Exercise goal:
When you repeat the listing, keep every character as it is.

Supplied data:
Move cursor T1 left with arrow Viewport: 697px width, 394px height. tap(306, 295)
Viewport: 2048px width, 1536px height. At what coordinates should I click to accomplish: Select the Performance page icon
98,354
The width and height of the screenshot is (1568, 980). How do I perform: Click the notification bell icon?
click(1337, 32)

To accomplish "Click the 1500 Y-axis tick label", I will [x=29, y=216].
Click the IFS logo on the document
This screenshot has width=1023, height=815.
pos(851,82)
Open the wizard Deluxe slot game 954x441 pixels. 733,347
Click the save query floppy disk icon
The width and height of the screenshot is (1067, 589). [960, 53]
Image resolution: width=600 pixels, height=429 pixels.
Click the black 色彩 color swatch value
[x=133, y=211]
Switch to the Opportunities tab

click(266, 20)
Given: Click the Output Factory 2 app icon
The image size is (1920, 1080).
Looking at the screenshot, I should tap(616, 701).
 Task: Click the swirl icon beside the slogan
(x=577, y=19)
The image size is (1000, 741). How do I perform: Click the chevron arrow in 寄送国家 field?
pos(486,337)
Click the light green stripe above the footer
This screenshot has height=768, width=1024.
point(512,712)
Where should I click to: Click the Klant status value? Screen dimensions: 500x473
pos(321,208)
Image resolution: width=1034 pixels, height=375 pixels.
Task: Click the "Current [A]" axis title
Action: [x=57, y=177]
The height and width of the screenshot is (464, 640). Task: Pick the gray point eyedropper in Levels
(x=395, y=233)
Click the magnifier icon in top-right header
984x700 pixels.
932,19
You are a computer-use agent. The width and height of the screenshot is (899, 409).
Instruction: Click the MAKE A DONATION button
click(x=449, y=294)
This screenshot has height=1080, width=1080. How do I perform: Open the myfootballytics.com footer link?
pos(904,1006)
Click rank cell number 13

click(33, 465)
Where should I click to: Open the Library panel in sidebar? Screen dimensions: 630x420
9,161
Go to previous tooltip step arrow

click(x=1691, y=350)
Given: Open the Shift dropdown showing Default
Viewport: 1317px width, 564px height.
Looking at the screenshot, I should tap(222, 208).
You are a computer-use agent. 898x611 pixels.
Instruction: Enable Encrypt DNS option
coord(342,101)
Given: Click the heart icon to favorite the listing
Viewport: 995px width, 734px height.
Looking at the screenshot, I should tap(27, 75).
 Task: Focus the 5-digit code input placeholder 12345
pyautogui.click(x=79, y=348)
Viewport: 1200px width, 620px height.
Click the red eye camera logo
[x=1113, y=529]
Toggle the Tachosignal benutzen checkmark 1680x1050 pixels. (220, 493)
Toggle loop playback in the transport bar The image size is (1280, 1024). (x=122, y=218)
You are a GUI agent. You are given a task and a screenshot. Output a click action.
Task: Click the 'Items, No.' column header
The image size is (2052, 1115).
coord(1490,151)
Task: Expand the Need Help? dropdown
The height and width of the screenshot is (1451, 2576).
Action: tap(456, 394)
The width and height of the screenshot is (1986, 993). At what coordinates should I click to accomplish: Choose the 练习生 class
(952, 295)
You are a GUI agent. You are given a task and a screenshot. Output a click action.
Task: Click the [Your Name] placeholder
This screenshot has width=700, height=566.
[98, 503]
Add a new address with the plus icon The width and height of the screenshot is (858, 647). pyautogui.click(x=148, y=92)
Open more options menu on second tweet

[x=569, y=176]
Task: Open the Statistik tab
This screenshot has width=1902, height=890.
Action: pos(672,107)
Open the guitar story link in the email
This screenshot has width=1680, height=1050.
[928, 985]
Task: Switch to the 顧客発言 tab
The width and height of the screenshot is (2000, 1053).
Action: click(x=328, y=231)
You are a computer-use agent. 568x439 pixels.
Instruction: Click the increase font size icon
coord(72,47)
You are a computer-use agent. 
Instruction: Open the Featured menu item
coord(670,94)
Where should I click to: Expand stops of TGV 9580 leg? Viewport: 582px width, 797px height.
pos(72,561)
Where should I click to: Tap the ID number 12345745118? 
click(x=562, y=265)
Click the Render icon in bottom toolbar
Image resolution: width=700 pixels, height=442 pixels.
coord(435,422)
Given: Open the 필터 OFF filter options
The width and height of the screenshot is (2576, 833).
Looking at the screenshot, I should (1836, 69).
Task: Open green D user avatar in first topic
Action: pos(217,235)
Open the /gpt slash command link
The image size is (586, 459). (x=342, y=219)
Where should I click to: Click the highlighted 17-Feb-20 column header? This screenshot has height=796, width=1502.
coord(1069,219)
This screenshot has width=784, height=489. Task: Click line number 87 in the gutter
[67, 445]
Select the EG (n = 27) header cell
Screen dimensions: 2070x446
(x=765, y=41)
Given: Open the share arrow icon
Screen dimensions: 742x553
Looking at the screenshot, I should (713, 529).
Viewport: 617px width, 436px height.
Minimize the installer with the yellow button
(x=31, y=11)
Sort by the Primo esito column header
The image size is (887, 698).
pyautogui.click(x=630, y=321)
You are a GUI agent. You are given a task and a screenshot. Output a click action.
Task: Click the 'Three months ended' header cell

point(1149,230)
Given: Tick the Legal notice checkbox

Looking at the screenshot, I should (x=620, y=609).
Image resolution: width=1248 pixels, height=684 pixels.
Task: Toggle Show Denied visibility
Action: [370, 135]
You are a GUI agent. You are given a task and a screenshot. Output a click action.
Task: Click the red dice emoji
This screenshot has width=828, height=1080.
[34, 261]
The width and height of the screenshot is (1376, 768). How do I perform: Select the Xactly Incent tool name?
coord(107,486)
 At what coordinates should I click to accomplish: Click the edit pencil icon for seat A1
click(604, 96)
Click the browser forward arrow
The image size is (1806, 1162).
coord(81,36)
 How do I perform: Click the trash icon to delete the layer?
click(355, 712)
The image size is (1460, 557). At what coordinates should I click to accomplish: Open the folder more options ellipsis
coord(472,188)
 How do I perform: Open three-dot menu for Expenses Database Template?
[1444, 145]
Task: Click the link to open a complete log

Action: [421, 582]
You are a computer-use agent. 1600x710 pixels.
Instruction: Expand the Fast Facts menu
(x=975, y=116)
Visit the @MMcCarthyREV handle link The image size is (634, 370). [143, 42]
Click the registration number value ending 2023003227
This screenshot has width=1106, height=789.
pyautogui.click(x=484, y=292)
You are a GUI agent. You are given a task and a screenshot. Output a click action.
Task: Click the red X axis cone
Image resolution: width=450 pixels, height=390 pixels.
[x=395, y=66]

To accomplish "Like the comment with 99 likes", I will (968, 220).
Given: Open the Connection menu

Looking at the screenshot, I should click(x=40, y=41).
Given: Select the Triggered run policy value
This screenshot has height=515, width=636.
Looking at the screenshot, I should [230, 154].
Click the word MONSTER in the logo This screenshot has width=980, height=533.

Answer to this task:
Move cursor T1 left with arrow Viewport: 697px width, 394px height. tap(306, 295)
Viewport: 2048px width, 1536px height. At what coordinates should I click to accomplish: Select the Performance page icon
98,354
The width and height of the screenshot is (1568, 980). How do I perform: Click the notification bell icon?
click(1337, 32)

To accomplish "Click the 1500 Y-axis tick label", I will [x=29, y=216].
Click the IFS logo on the document
This screenshot has width=1023, height=815.
pos(851,82)
Open the wizard Deluxe slot game 954x441 pixels. 733,347
Click the save query floppy disk icon
The width and height of the screenshot is (1067, 589). [960, 53]
Image resolution: width=600 pixels, height=429 pixels.
Click the black 色彩 color swatch value
[x=133, y=211]
Switch to the Opportunities tab

click(266, 20)
Given: Click the Output Factory 2 app icon
The image size is (1920, 1080).
Looking at the screenshot, I should tap(616, 701).
 Task: Click the swirl icon beside the slogan
(x=577, y=19)
The image size is (1000, 741). How do I perform: Click the chevron arrow in 寄送国家 field?
pos(486,337)
Click the light green stripe above the footer
This screenshot has height=768, width=1024.
point(512,712)
Where should I click to: Click the Klant status value? Screen dimensions: 500x473
pos(321,208)
Image resolution: width=1034 pixels, height=375 pixels.
Task: Click the "Current [A]" axis title
Action: [x=57, y=177]
The height and width of the screenshot is (464, 640). Task: Pick the gray point eyedropper in Levels
(x=395, y=233)
Click the magnifier icon in top-right header
984x700 pixels.
932,19
You are a computer-use agent. The width and height of the screenshot is (899, 409).
Instruction: Click the MAKE A DONATION button
click(x=449, y=294)
This screenshot has height=1080, width=1080. How do I perform: Open the myfootballytics.com footer link?
pos(904,1006)
Click rank cell number 13

click(33, 465)
Where should I click to: Open the Library panel in sidebar? Screen dimensions: 630x420
9,161
Go to previous tooltip step arrow

click(x=1691, y=350)
Given: Open the Shift dropdown showing Default
Viewport: 1317px width, 564px height.
Looking at the screenshot, I should tap(222, 208).
You are a computer-use agent. 898x611 pixels.
Instruction: Enable Encrypt DNS option
coord(342,101)
Given: Click the heart icon to favorite the listing
Viewport: 995px width, 734px height.
Looking at the screenshot, I should tap(27, 75).
 Task: Focus the 5-digit code input placeholder 12345
pyautogui.click(x=79, y=348)
Viewport: 1200px width, 620px height.
Click the red eye camera logo
[x=1113, y=529]
Toggle the Tachosignal benutzen checkmark 1680x1050 pixels. (220, 493)
Toggle loop playback in the transport bar The image size is (1280, 1024). (x=122, y=218)
You are a GUI agent. You are given a task and a screenshot. Output a click action.
Task: Click the 'Items, No.' column header
The image size is (2052, 1115).
coord(1490,151)
Task: Expand the Need Help? dropdown
The height and width of the screenshot is (1451, 2576).
Action: tap(456, 394)
The width and height of the screenshot is (1986, 993). At what coordinates should I click to accomplish: Choose the 练习生 class
(952, 295)
You are a GUI agent. You are given a task and a screenshot. Output a click action.
Task: Click the [Your Name] placeholder
This screenshot has width=700, height=566.
[98, 503]
Add a new address with the plus icon The width and height of the screenshot is (858, 647). pyautogui.click(x=148, y=92)
Open more options menu on second tweet

[x=569, y=176]
Task: Open the Statistik tab
This screenshot has width=1902, height=890.
Action: pos(672,107)
Open the guitar story link in the email
This screenshot has width=1680, height=1050.
[928, 985]
Task: Switch to the 顧客発言 tab
The width and height of the screenshot is (2000, 1053).
Action: click(x=328, y=231)
You are a computer-use agent. 568x439 pixels.
Instruction: Click the increase font size icon
coord(72,47)
You are a computer-use agent. 
Instruction: Open the Featured menu item
coord(670,94)
Where should I click to: Expand stops of TGV 9580 leg? Viewport: 582px width, 797px height.
pos(72,561)
Where should I click to: Tap the ID number 12345745118? 
click(x=562, y=265)
Click the Render icon in bottom toolbar
Image resolution: width=700 pixels, height=442 pixels.
coord(435,422)
Given: Open the 필터 OFF filter options
The width and height of the screenshot is (2576, 833).
Looking at the screenshot, I should (1836, 69).
Task: Open green D user avatar in first topic
Action: pos(217,235)
Open the /gpt slash command link
The image size is (586, 459). (x=342, y=219)
Where should I click to: Click the highlighted 17-Feb-20 column header? This screenshot has height=796, width=1502.
coord(1069,219)
This screenshot has width=784, height=489. Task: Click line number 87 in the gutter
[67, 445]
Select the EG (n = 27) header cell
Screen dimensions: 2070x446
(x=765, y=41)
Given: Open the share arrow icon
Screen dimensions: 742x553
Looking at the screenshot, I should (713, 529).
Viewport: 617px width, 436px height.
Minimize the installer with the yellow button
(x=31, y=11)
Sort by the Primo esito column header
The image size is (887, 698).
pyautogui.click(x=630, y=321)
You are a GUI agent. You are given a task and a screenshot. Output a click action.
Task: Click the 'Three months ended' header cell

point(1149,230)
Given: Tick the Legal notice checkbox

Looking at the screenshot, I should (x=620, y=609).
Image resolution: width=1248 pixels, height=684 pixels.
Task: Toggle Show Denied visibility
Action: [370, 135]
You are a GUI agent. You are given a task and a screenshot. Output a click action.
Task: Click the red dice emoji
This screenshot has width=828, height=1080.
[34, 261]
The width and height of the screenshot is (1376, 768). How do I perform: Select the Xactly Incent tool name?
coord(107,486)
 At what coordinates should I click to accomplish: Click the edit pencil icon for seat A1
click(604, 96)
Click the browser forward arrow
The image size is (1806, 1162).
coord(81,36)
 How do I perform: Click the trash icon to delete the layer?
click(355, 712)
The image size is (1460, 557). At what coordinates should I click to accomplish: Open the folder more options ellipsis
coord(472,188)
 How do I perform: Open three-dot menu for Expenses Database Template?
[1444, 145]
Task: Click the link to open a complete log

Action: [421, 582]
You are a computer-use agent. 1600x710 pixels.
Instruction: Expand the Fast Facts menu
(x=975, y=116)
Visit the @MMcCarthyREV handle link The image size is (634, 370). [143, 42]
Click the registration number value ending 2023003227
This screenshot has width=1106, height=789.
pyautogui.click(x=484, y=292)
You are a GUI agent. You are given a task and a screenshot. Output a click action.
Task: Click the red X axis cone
Image resolution: width=450 pixels, height=390 pixels.
[x=395, y=66]

To accomplish "Like the comment with 99 likes", I will (968, 220).
Given: Open the Connection menu

Looking at the screenshot, I should click(x=40, y=41).
Given: Select the Triggered run policy value
This screenshot has height=515, width=636.
Looking at the screenshot, I should [230, 154].
Click the word MONSTER in the logo This screenshot has width=980, height=533.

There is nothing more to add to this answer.